**Work to complete**:
Reproduce as a JSON list of strings, one string per line and with blank lines omitted, every line from the beginning of the items up to and including the line that contains "Toronto (ON) is".

##### Entries supplied #####

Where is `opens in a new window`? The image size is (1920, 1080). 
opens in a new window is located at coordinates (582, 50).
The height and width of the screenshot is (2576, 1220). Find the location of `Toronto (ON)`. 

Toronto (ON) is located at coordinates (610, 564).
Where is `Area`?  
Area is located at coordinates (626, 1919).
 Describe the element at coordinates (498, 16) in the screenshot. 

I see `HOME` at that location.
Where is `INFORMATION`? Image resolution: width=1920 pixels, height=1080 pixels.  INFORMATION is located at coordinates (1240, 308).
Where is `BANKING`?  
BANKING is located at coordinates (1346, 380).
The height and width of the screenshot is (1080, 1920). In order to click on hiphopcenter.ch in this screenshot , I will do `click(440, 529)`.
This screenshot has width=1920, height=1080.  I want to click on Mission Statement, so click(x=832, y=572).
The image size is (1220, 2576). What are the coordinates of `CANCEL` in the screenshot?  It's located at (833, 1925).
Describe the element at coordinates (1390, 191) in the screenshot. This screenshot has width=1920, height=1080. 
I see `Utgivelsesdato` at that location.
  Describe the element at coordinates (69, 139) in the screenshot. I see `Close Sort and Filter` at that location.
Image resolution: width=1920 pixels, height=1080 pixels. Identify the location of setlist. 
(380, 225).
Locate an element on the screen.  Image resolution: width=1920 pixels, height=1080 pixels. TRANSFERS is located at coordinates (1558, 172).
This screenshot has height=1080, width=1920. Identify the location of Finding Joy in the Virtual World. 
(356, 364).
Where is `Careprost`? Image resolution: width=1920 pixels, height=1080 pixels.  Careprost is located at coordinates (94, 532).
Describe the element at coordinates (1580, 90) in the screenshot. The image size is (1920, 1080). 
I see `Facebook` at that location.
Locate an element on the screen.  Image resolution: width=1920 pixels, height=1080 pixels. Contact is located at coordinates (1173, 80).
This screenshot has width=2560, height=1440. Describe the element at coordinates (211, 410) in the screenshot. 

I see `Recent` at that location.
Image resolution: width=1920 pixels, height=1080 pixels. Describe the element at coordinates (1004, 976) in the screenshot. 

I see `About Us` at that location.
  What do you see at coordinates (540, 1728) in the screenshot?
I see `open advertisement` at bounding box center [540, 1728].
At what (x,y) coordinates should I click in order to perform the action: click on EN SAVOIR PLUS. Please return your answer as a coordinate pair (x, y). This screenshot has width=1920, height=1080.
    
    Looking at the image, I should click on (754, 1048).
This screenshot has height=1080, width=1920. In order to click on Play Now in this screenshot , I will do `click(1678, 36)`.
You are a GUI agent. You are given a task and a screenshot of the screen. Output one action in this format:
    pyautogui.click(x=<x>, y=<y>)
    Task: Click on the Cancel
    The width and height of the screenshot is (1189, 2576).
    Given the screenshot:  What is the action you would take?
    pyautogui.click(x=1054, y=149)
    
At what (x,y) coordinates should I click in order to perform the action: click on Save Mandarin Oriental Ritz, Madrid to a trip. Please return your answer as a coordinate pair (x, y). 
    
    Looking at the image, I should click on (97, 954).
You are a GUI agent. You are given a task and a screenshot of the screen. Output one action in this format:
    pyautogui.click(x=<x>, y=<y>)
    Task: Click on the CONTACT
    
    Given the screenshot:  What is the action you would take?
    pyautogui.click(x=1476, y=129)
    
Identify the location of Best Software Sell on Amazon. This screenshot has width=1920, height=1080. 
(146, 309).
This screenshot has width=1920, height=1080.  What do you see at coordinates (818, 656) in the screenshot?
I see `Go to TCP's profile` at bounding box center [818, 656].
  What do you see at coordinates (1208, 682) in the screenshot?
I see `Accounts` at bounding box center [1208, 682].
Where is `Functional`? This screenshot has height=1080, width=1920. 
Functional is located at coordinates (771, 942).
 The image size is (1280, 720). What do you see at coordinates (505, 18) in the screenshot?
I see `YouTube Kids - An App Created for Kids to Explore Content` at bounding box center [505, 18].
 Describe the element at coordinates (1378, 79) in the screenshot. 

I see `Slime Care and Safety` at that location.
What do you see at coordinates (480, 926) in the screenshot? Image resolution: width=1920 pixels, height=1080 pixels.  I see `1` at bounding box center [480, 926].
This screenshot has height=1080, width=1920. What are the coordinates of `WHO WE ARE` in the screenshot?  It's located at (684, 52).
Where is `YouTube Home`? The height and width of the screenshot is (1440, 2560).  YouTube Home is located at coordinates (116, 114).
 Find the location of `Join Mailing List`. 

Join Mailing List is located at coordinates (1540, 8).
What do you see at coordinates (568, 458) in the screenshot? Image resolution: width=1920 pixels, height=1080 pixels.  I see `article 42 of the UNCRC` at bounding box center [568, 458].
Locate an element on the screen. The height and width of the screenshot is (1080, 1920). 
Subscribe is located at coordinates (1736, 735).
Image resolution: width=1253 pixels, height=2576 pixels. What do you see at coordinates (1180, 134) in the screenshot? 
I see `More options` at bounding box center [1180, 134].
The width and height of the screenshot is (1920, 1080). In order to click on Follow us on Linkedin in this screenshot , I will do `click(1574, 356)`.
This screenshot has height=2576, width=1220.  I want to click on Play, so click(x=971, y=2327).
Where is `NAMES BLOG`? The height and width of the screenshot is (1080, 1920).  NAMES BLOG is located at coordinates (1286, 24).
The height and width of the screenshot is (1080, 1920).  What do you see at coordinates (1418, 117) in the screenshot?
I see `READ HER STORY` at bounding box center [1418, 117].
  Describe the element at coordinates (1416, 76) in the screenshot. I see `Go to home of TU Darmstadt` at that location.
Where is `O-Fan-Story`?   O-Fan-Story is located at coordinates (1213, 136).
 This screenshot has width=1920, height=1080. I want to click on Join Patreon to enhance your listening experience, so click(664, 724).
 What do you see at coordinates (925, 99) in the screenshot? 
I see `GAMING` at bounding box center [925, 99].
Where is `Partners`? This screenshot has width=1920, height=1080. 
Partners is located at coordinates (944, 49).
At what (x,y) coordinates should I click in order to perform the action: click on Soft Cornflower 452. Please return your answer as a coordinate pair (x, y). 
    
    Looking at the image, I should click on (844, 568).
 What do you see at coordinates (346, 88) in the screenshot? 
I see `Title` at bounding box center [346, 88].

#####

**Result for this task**:
[
  "Where is `opens in a new window`? The image size is (1920, 1080). ",
  "opens in a new window is located at coordinates (582, 50).",
  "The height and width of the screenshot is (2576, 1220). Find the location of `Toronto (ON)`. ",
  "Toronto (ON) is located at coordinates (610, 564)."
]